Connectors can be tested to verify connectivity and configuration. Testing:

  • Attempts to establish a connection
  • Updates connection status fields
  • Returns connection health information
  • Does not affect existing connections

5. Disabling and Deprecation

Disabling a connector:

  • Prevents new data access operations
  • Preserves configuration and credentials
  • Can be re-enabled
  • Existing decision traces remain valid

Deprecating a connector:

  • Soft-delete (connector_id never reused)
  • Marks for eventual cleanup
  • Preserves historical references in traces

Connector Security

Credential Storage

Credentials are:

  • Encrypted at rest using AES-256
  • Never returned in API responses (only { "stored": true })
  • Stored separately from configuration
  • Cannot be rotated by TraceMem (external systems manage credentials)

Access Control

Connectors are:

  • Tenant-scoped (isolated per tenant)
  • Only accessible via Admin API (JWT authentication)
  • Never directly accessible to agents
  • Used indirectly through Data Products

Relationship to Other Concepts

Connectors → Data Products

Connectors and Data Products work together to provide governed data access:

  1. Connectors provide the infrastructure:

    • Connection to external systems
    • Schema discovery and versioning
    • Read/write execution
    • Connection health monitoring
  2. Data Products provide the governance:

    • Purpose-bound access
    • Exposed schema definition (subset of source schema)
    • Operation controls (read, insert, update, delete)
    • Policy enforcement
    • Restrictions and compliance rules

A Data Product references one or more Connectors in its sources. The relationship is:

  • Connectors → how to access data (infrastructure layer)
  • Data Products → what and why to access data (governance layer)

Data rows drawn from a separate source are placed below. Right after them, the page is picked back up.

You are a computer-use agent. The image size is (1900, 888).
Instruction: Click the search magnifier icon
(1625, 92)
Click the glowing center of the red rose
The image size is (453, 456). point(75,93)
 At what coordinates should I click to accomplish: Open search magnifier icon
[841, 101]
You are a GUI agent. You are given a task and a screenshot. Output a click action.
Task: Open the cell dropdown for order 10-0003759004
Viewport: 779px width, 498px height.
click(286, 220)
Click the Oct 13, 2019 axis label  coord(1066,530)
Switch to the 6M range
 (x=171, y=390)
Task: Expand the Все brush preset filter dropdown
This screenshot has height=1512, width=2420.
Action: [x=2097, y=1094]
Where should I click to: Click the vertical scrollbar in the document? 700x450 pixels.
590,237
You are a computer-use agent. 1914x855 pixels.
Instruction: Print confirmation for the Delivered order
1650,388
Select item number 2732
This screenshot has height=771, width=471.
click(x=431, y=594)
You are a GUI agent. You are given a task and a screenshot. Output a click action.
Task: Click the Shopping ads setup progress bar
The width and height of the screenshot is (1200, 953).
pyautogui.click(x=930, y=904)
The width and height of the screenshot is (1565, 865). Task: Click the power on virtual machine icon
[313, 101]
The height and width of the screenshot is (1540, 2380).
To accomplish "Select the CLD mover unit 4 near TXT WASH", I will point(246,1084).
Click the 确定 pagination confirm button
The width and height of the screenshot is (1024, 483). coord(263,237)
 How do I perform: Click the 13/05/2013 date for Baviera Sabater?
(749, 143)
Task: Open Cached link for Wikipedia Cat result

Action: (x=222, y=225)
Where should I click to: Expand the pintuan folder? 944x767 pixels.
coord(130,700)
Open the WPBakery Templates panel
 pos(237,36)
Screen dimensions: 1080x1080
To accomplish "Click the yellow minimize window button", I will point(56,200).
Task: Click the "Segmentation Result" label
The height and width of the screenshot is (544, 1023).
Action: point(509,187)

Agents never interact with Connectors directly. They access data through Data Products, which use Connectors under the hood.

Connectors → Decision Traces

Connectors contribute to decision traces through:

  • Schema hashes in decision-time snapshots
  • Connection metadata in trace events
  • Historical validity (traces remain valid even if connectors are deprecated)

When a decision is made, the connector's schema version is captured in the snapshot, ensuring that "why this was allowed" remains answerable even if schemas change later.

Connection Management

Connection Affinity

In multi-node deployments, TraceMem manages connection affinity to ensure persistent connections remain on the same node. This is important because:

  • Database connections are stateful
  • SaaS API connections may maintain session state
  • Connection pooling requires affinity

The system tracks which node owns each connection and routes requests accordingly.

Health Monitoring

Connectors continuously monitor their connection health:

  • Connection status (connected, disconnected, error)
  • Last connection attempt timestamp
  • Last successful connection timestamp
  • Error messages (sanitized for security)

This enables proactive monitoring and alerting when connections fail.

Where Connectors Sit in the Flow

text
External System (Database/SaaS)
    ↑
    | (via Connector)
    ↓
Data Product
    ↑
    | (via Agent MCP)
    ↓
Agent (in Decision Envelope)

Key points:

  • Agents never see Connectors directly
  • Data Products abstract Connectors from agents
  • Connectors provide the infrastructure layer
  • Data Products provide the governance layer

Best Practices

  1. Use descriptive names - Indicate environment, system type, and purpose
  2. Test connectivity - Verify connections after creation and credential updates
  3. Monitor connection status - Regularly check connection health
  4. Rotate credentials externally - Update connector configuration after credential rotation in external systems
  5. One connector per system - Create separate connectors for different environments or systems
  6. Secure credential storage - Never expose credentials in logs or error messages

Mental Model

Connectors are the plumbing.
Data Products are the faucets.
Agents turn on the faucets, but they never see the plumbing.
The plumbing knows how to get water from the source.
The faucets control how much water flows and for what purpose.
If the plumbing breaks, the faucets stop working, but agents only see that the faucet is broken, not why.